** Entries supplied **
+-------+
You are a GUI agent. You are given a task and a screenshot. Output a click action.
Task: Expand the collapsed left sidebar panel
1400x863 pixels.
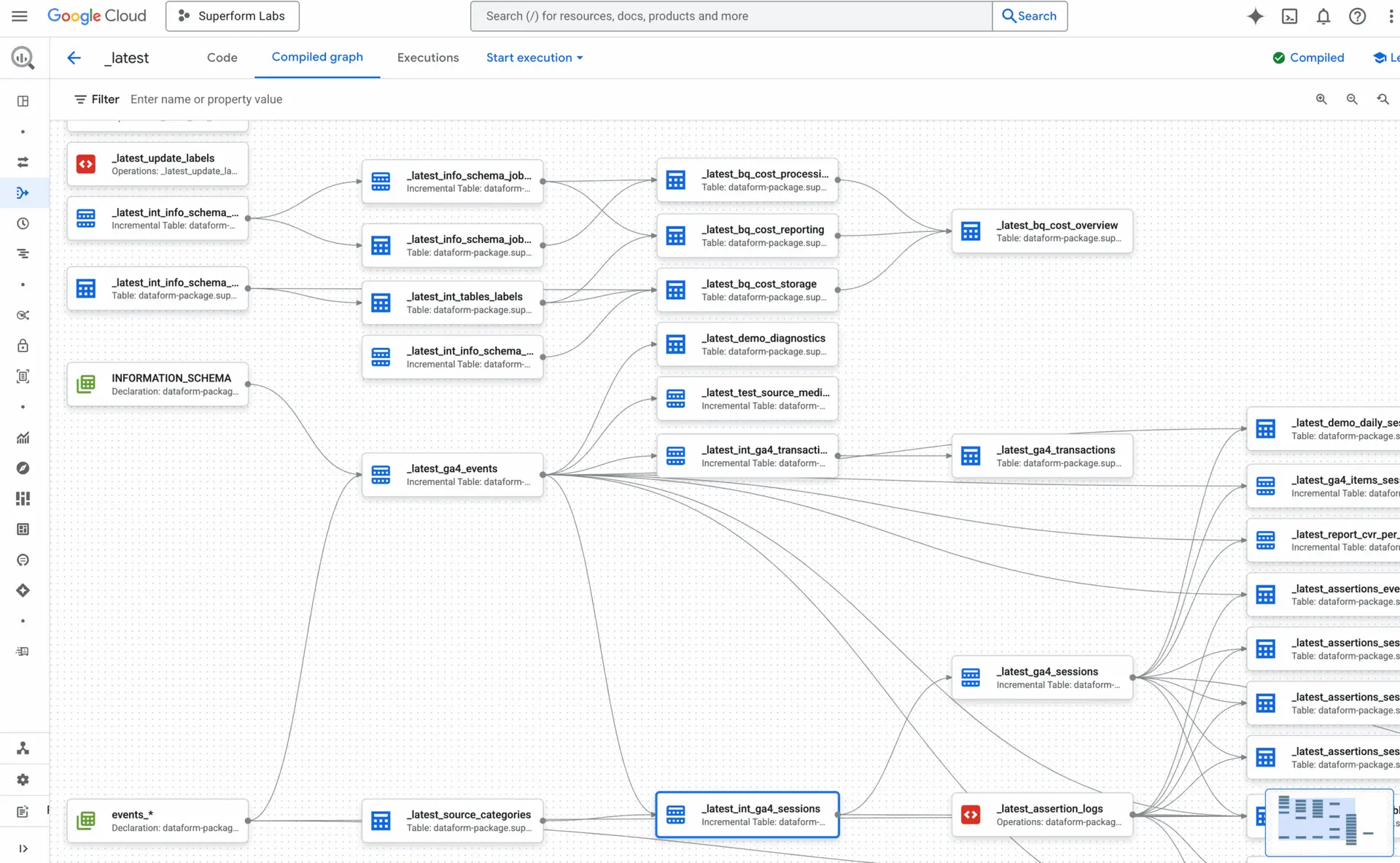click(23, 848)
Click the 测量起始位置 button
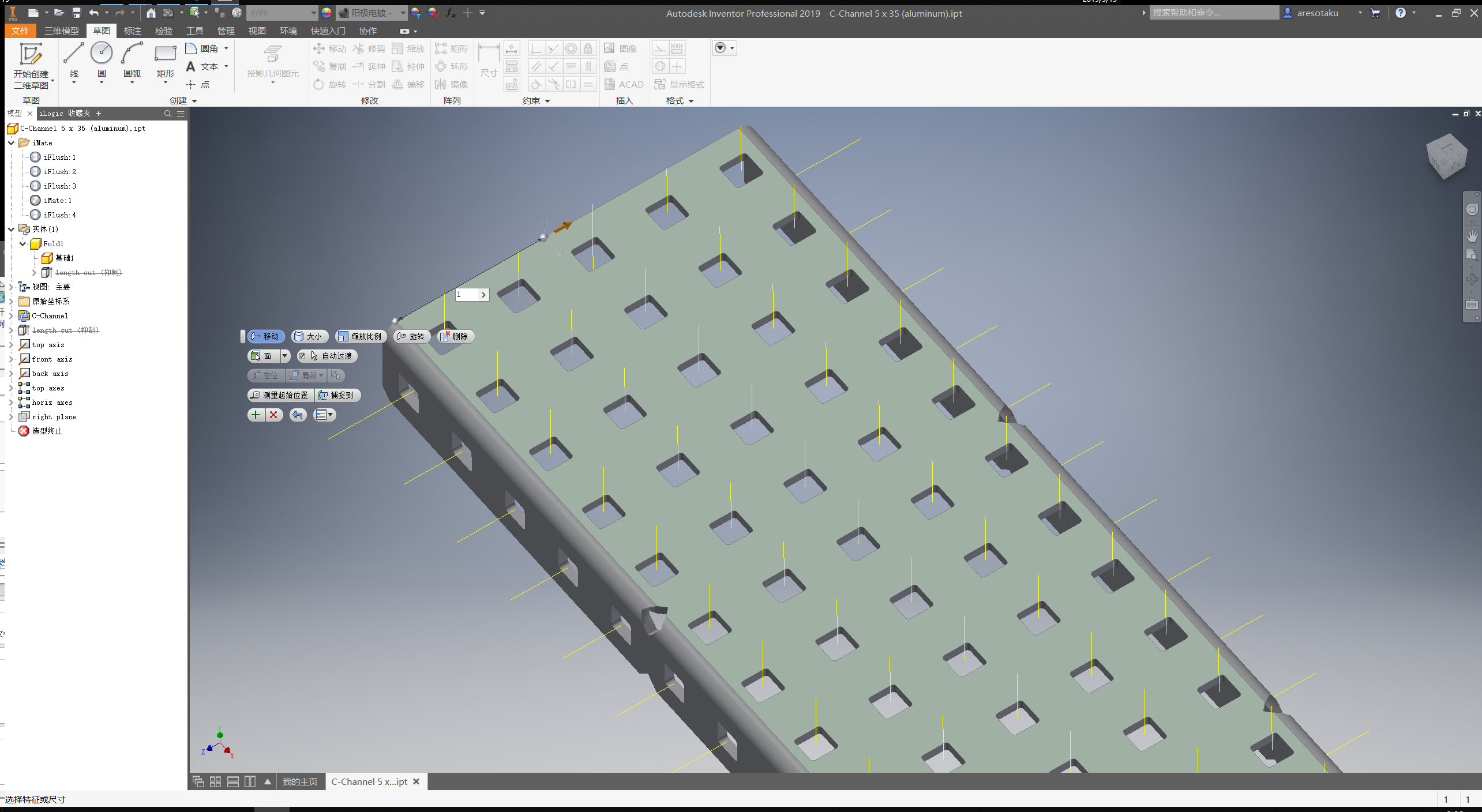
+-------+
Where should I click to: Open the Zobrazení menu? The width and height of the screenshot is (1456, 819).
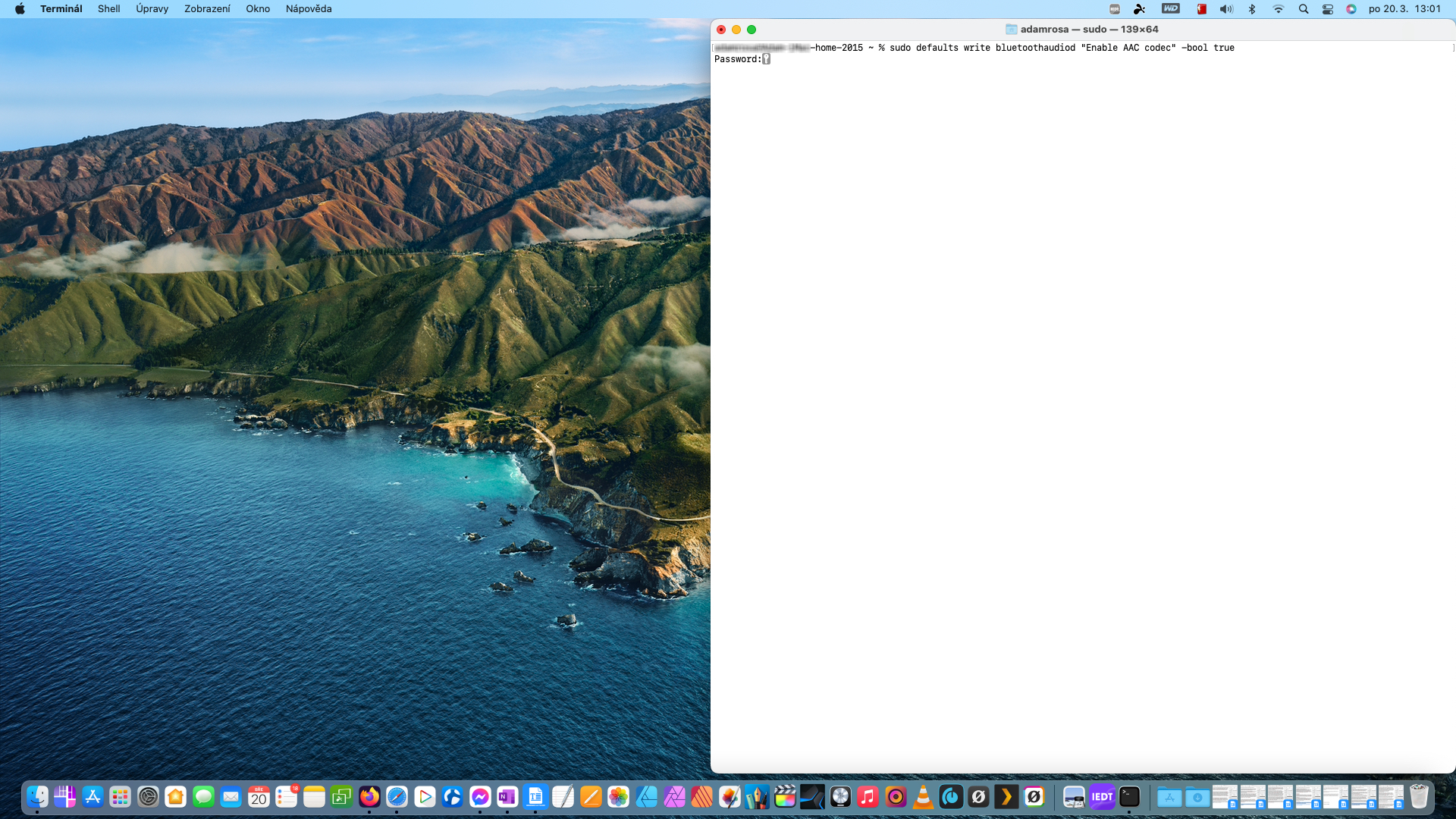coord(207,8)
+-------+
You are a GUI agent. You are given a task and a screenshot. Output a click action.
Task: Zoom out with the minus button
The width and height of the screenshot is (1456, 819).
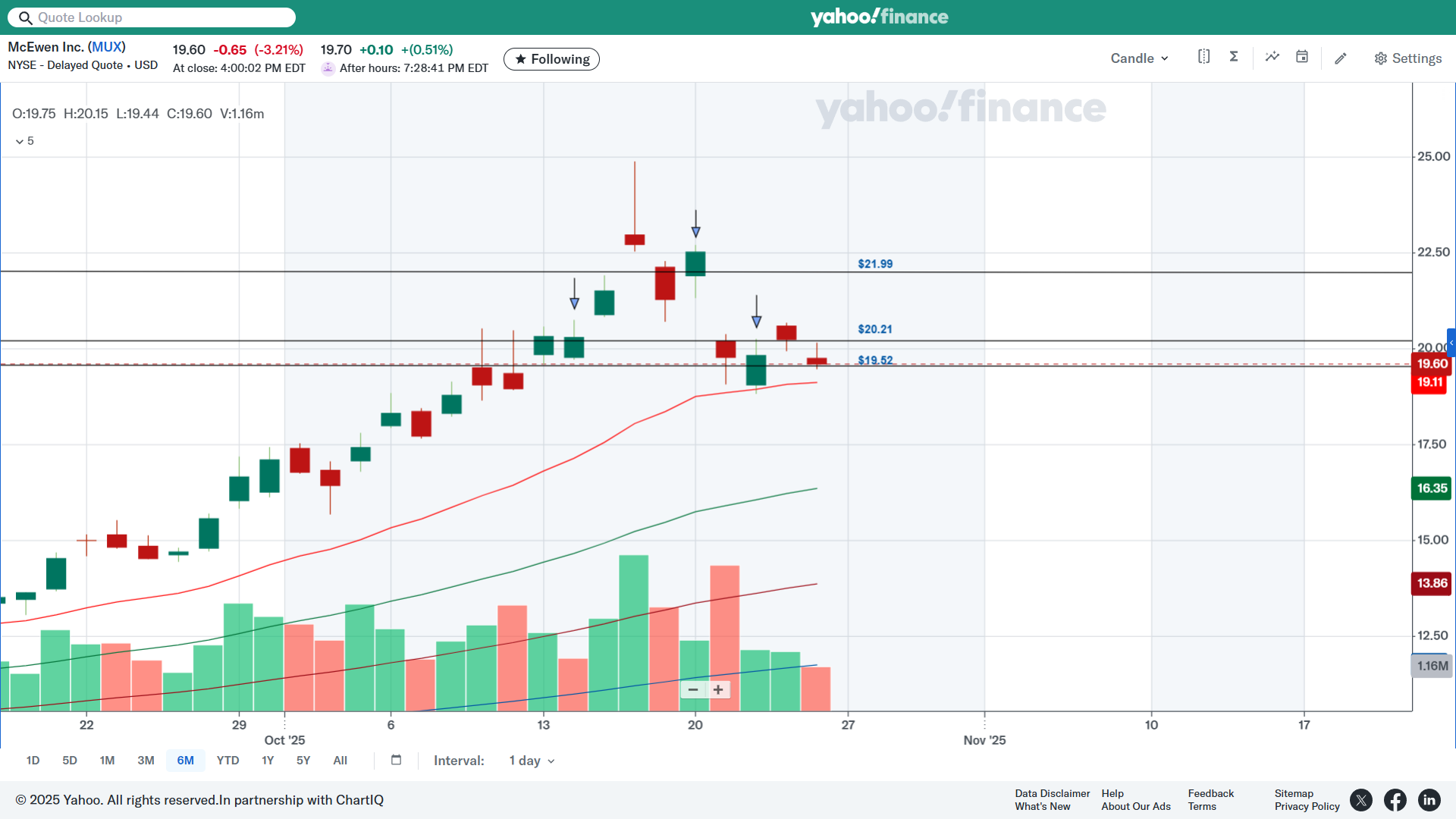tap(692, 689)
+-------+
** Task prompt **
Take the lines above starting at the one containing "Task: Expand the collapsed left sidebar panel" and ending at the one containing "Click the 测量起始位置 button", and print them again exactly, without pictures.

** Task response **
Task: Expand the collapsed left sidebar panel
1400x863 pixels.
click(23, 848)
Click the 测量起始位置 button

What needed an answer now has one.